Titres des nouvelles : "Le Mur d'enceinte" (l'enterrement d'un père), "Lida Mantovani" (atavisme des mères célibataires que des fils de famille ont fait marcher), "La Promenade avant dîner" (origine et conséquence d'un mariage entre un médecin juif et une paysanne), "Une plaque commémorative via Mazzini" (le retour d'Auschwitz d'un juif après guerre dans sa ville où il a été inscrit par erreur parmi les disparus), "Les dernières années de Clelia Trotti" (vous vous contenterez du titre, je n'ai pas vraiment compris l'objet du récit), "Une nuit de 43" (onze habitants de Ferrara ont été sommairement exécutés par les fascistes une nuit ; après guerre, on cherche un témoin de l'affaire), "Les lunettes d'or" (chronique des différentes exclusions sociales pendant la guerre à travers le cas d'un médecin homosexuel), "En exil" (quelques pages sur des retrouvailles amicales).

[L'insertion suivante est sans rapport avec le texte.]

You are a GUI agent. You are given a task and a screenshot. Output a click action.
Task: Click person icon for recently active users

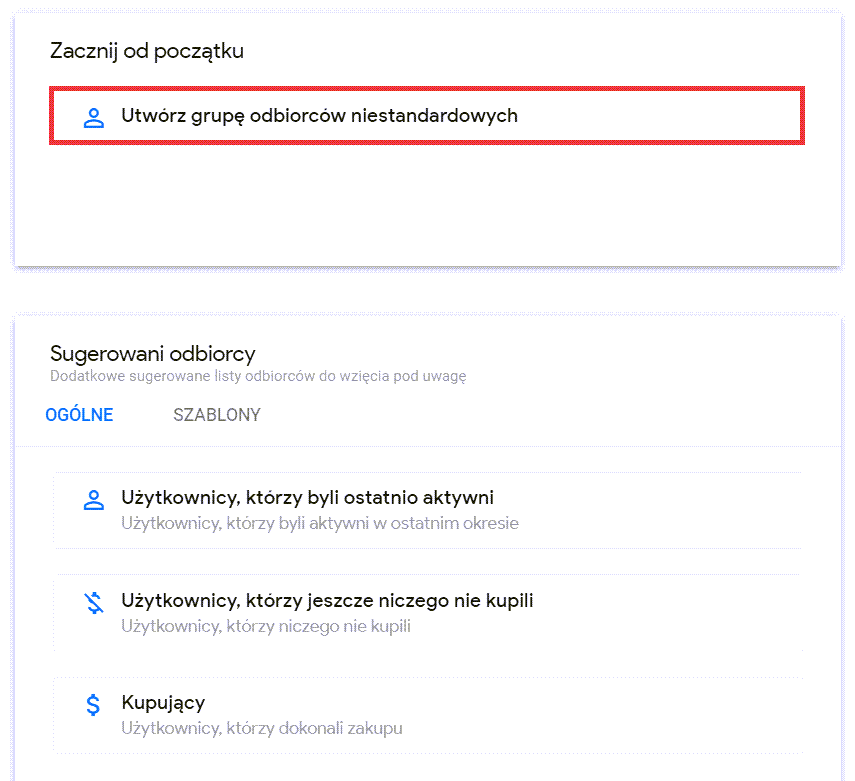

J'ai été obligée d'arrêter de lire la Préface, pourtant très intéressante, de Dominique Fernandez, car il racontait trop en détail les nouvelles sous prétexte d'analyse. Une fois de plus, je m'étonne de cette manie de placer en préface ce qui aurait sa place en postface ou en commentaire. Personne ne lit donc plus les thèses de Cioran ?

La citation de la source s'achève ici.